At the entrance channel of a harbor, the tidal current has a velocity of 4.22 km/hr in a direction 17.4o south of east. Suppose a ship caught in this current has a speed of 17.5 km/hr relative to the water. If the helmsman keeps the bow of the ship aimed north, what will be the speed of the ship relative to the ground?
speed N = 17.5 - 4.22 sin 17.4
speed E = 4.22 cos 17.4
magnitude of speed = sqrt(N^2+E^2)
direction = tan^-1 (E/N) in true compass degrees (east of north)
To find the speed of the ship relative to the ground, we need to determine the resulting velocity vector by considering the velocity of the current and the velocity of the ship.
Given:
- Current velocity = 4.22 km/hr
- Direction: 17.4 degrees south of east
- Ship's speed relative to the water = 17.5 km/hr
- Ship's direction: North
Step 1: Convert all velocities to vector form.
The current velocity is given in vector form as:
Vc = 4.22 km/hr at an angle of 180 degrees - 17.4 degrees (in the southeastern direction).
The ship's velocity relative to the water is given in vector form as:
Vs = 17.5 km/hr vertically upward (northward).

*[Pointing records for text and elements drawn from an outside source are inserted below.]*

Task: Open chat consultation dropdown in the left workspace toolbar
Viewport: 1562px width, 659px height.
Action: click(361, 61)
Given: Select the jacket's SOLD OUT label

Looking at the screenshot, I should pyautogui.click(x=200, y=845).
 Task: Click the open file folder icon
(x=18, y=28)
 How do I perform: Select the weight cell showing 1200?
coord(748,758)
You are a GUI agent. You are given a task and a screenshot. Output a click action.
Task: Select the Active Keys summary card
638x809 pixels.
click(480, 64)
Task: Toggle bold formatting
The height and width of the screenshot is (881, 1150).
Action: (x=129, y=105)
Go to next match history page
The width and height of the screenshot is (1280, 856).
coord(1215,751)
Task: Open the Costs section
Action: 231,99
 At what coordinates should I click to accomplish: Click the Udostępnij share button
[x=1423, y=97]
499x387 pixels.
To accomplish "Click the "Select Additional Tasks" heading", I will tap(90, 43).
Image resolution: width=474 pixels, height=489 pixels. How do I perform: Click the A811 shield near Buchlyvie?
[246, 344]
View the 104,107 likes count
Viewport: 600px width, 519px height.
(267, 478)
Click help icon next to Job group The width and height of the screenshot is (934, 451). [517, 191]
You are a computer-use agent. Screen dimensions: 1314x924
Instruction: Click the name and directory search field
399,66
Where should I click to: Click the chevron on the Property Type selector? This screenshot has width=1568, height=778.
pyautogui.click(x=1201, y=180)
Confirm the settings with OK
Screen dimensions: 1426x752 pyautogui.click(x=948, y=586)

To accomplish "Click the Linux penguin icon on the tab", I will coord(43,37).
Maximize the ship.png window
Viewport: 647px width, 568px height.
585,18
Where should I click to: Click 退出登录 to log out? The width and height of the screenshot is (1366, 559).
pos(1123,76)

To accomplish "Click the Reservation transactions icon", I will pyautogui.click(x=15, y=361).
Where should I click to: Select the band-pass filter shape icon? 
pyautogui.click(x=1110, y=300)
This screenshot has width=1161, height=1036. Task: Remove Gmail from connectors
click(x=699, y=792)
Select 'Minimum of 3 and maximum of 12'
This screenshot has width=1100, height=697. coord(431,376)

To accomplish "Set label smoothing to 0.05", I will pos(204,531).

Step 2: Add the vector velocities.
To find the resulting velocity, we add the current velocity vector and the ship's velocity vector:
Vr = Vc + Vs
Step 3: Calculate the magnitude and direction of the resulting velocity.
To find the magnitude of the resulting velocity, we can use the Pythagorean theorem:
Magnitude of Vr = √(Vrx^2 + Vry^2)
To find the direction of the resulting velocity, we can use the inverse tangent function:
Direction of Vr = arctan(Vry/Vrx)
Step 4: Substitute the values and calculate.
Vrx = Vc * cos(180° - 17.4°)
Vry = Vc * sin(180° - 17.4°)
Magnitude of Vr = √(Vrx^2 + Vry^2)
Direction of Vr = arctan(Vry/Vrx)
Substituting the values and calculating:
Vrx = 4.22 km/hr * cos(180° - 17.4°) = 4.22 km/hr * cos(162.6°)
Vry = 4.22 km/hr * sin(180° - 17.4°) = 4.22 km/hr * sin(162.6°)
Magnitude of Vr = √(Vrx^2 + Vry^2)
Direction of Vr = arctan(Vry/Vrx)
Finally, we will have the resulting speed of the ship relative to the ground.
To find the speed of the ship relative to the ground, we can use vector addition.
First, let's break down the given velocities into x and y components.
The tidal current velocity has a magnitude of 4.22 km/hr and is directed 17.4° south of east. To calculate the x and y components, we use trigonometry:
x-component of tidal current velocity = 4.22 km/hr * cos(17.4°) = 3.97 km/hr
y-component of tidal current velocity = 4.22 km/hr * sin(17.4°) = 1.28 km/hr
Since the ship is traveling in the direction opposite to the current, the x-component of the ship's velocity relative to the water will be equal in magnitude but opposite in direction to the x-component of the tidal current velocity:
x-component of ship's velocity relative to water = -3.97 km/hr
The y-component of the ship's velocity relative to the water will be 0 because the ship is keeping its bow aimed north:
y-component of ship's velocity relative to water = 0 km/hr
Now, we can add the ship's velocity relative to the water and the tidal current velocity components to find the ship's velocity relative to the ground:
x-component of ship's velocity relative to ground = -3.97 km/hr
y-component of ship's velocity relative to ground = 0 km/hr + 1.28 km/hr (since the tidal current is only affecting the ship's y-component)
The magnitude of the ship's velocity relative to the ground is found using the Pythagorean theorem:
magnitude of ship's velocity relative to ground = √((-3.97 km/hr)^2 + (1.28 km/hr)^2) = 4.14 km/hr
Therefore, the speed of the ship relative to the ground is approximately 4.14 km/hr.